Nel corso degli anni, sono state condotte simulazioni per cercare di individuare le caratteristiche di una supernova a cattura elettronica e quindi poterne riconoscere una quando viene osservata. I risultati indicano che la stella perde molta massa, che rimane nelle vicinanze e ha una certa composizione chimica. La perdita di massa rende la supernova più debole rispetto a quelle di altri tipi, emette una quantità limitata di radiazioni e ha elementi ricchi di neutroni nel nucleo.

La supernova 2018zd è stata individuata grazie ai telescopi dell’osservatorio di Las Cumbres e subito sono state notate diverse caratteristiche insolite, alcune mai osservate nelle supernove conosciute. La sua origine è vicina alla galassia NGC 2146, una posizione che ha permesso ai ricercatori di esaminare immagini d’archivio precedenti all’esplosione catturate dal telescopio spaziale Hubble per trovare la stella progenitore che probabilmente ha generato quella supernova.

L’immagine (NASA/STScI/Joseph Depasquale; Las Cumbres Observatory) mostra una composizione di osservazioni condotte dall’osservatorio Las Cumbres e dal telescopio spaziale Hubble che include la supernova 2018zd, nel cerchio bianco sulla destra, vicino alla galassia NGC 2146.

La probabile stella progenitore della supernova 2018zd ha caratteristiche analoghe a una stella del ramo super-asintotico delle giganti recentemente identificata. La supernova ha le caratteristiche teorizzate per una del tipo a cattura elettronica. Quest’identificazione offre informazioni sui processi che avvengono nella fase finale della vita di un certo tipo di stelle con una massa tra 8 e 10 volte quella del Sole.

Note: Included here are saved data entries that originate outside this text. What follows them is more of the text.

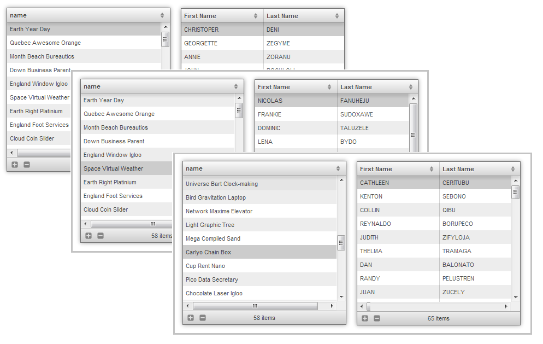Click horizontal scrollbar thumb under Chocolate Laser Igloo
The width and height of the screenshot is (543, 344).
tap(255, 306)
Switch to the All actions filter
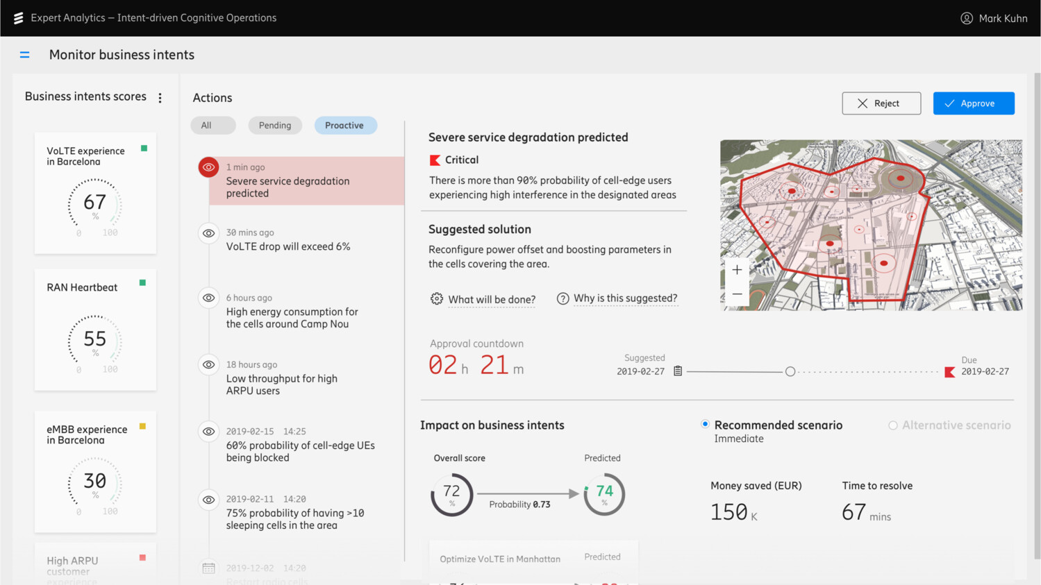 click(x=206, y=126)
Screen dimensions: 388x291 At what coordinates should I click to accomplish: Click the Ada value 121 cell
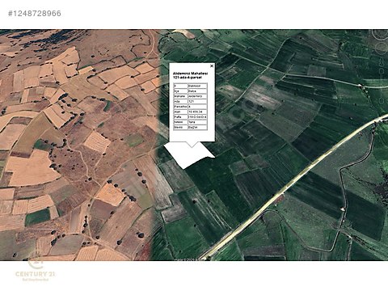tap(197, 101)
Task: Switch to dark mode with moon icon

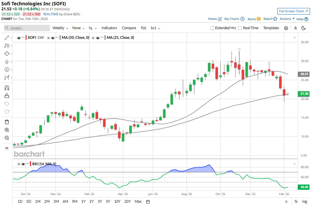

La scoperta di una supernova a cattura elettronica conferma l’ipotesi che anche quella avvistata nel 1054 d.C. fosse di quel tipo. Non è facile trarre conclusioni basate su testimonianze storiche vecchie di quasi un millennio ma si trattò di una supernova eccezionale, visibile anche di giorno per 23 giorni consecutivi e di notte per quasi due anni. I suoi resti, che hanno formato la Nebulosa del Granchio, aiutano questo lavoro di “archeologia spaziale”. L’insieme dei dati raccolti aiuta a capire come si formano alcune stelle di neutroni e la formazione di elementi chimici che vengono proiettati nello spazio interstellare e possono contribuire a formare nuovi pianeti.